Speaker 2
finish the show, thousands of nerds say, oh my, that's an unbelievable episode. The high performance, the tactics, the strategies, but also just ed's energy.
Speaker 1
You know, when we get together, it's like the room fills. I love it. It's so true, brother. And by the way, we both know that it's not my energy. It's your energy combined with mine. And that's one of the things I want to ask you, like I've decided in my life to make different business decisions. And one of them is I've decided in 2024, I was going to be a part of growth day. And this amazing environment that you've created. And I had to have some strategic things I went through in order to make the decision. So let me ask you this just to start out when you make decisions. How much of it is gut instinct? Do you rely on instinct intuition, your gut? Or are you a little bit more, I will call it cerebral, less heart, more cerebral, where it's facts, data, figures, when you decide to make a conclusion and make and call a shot. How do you usually make your decisions?
Speaker 2
Yeah, I think there's almost two right there. There's strategy and there's performance. So I'll talk performance first. Performance is, listen, before the performance or in the moment when you have to do something, you're less cerebral and you're tapping back into what you already know, your flow, your preparation, your practice. So I say, in the moment, don't overanalyze. Don't over decide. Don't get stuck on overwhelmed. I could do all these things. No, no, you've already prepared. You've already practiced. Be in the moment. Win the game, make the decision. You know, you're in the conversation with your team. You already kind of know what to do there. If it's a longer term thing, now we're talking strategy. Yeah. Now I'm much more of a chess player. I got to take a moment and not over commit myself. By the way, everybody listening closely, one of the great decisions of your life is not to over commit yourself. If you're going to make a decision this year, make the decision not to over commit yourself. So if it's strategic, I'm going to go, okay, let me take a step back. Let me place some chess because I don't want to make the number one mistake in decision making, especially this time of year, which is over commit myself into a million things. I want to narrow myself strategically. And that just takes more thought and logic.

*Data:*

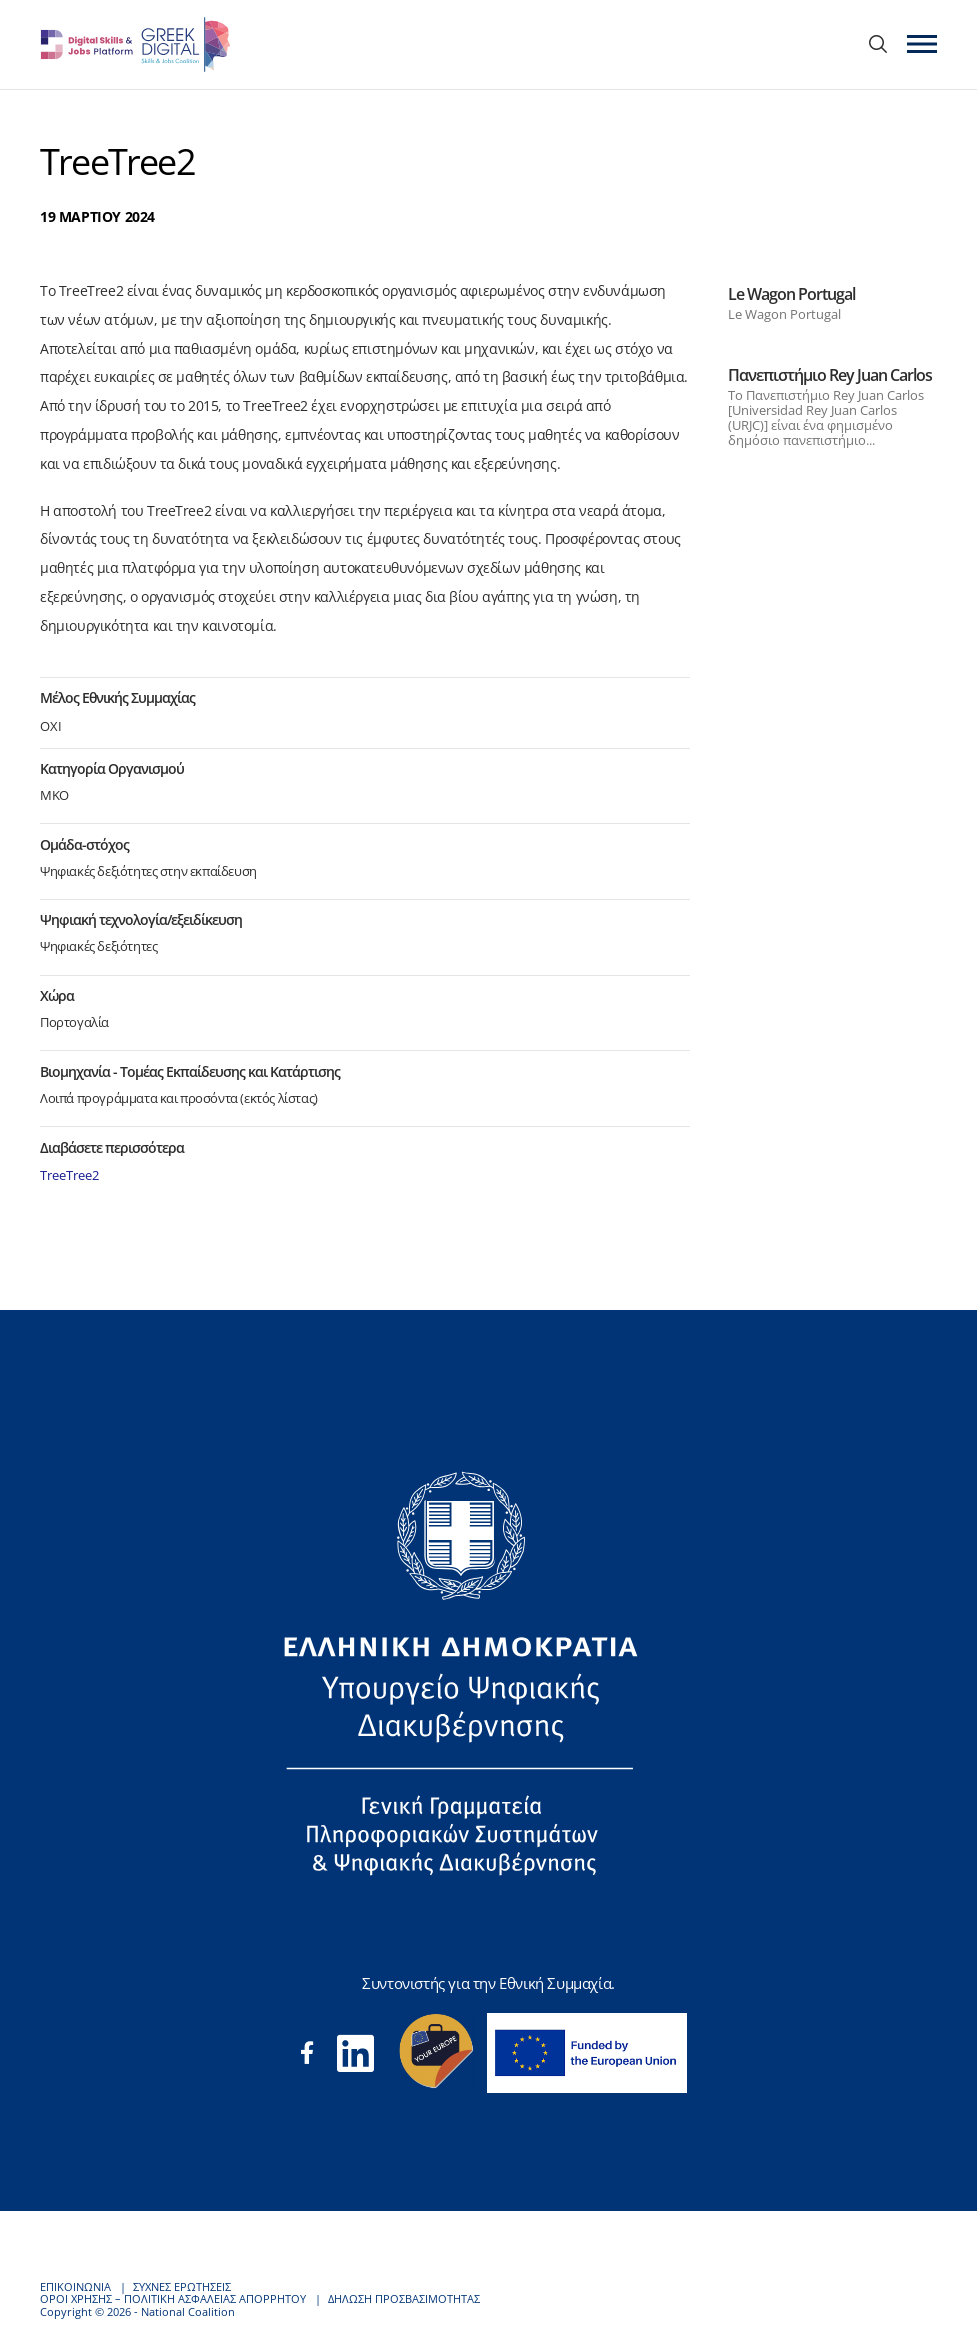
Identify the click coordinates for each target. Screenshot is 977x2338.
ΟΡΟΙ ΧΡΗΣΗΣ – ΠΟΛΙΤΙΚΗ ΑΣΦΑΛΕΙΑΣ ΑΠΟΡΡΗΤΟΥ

*What the exercise asks:*
In the transcript above, what does Speaker 2 call the number one mistake in decision making?

*Result for this exercise:*
Over committing oneself into a million things.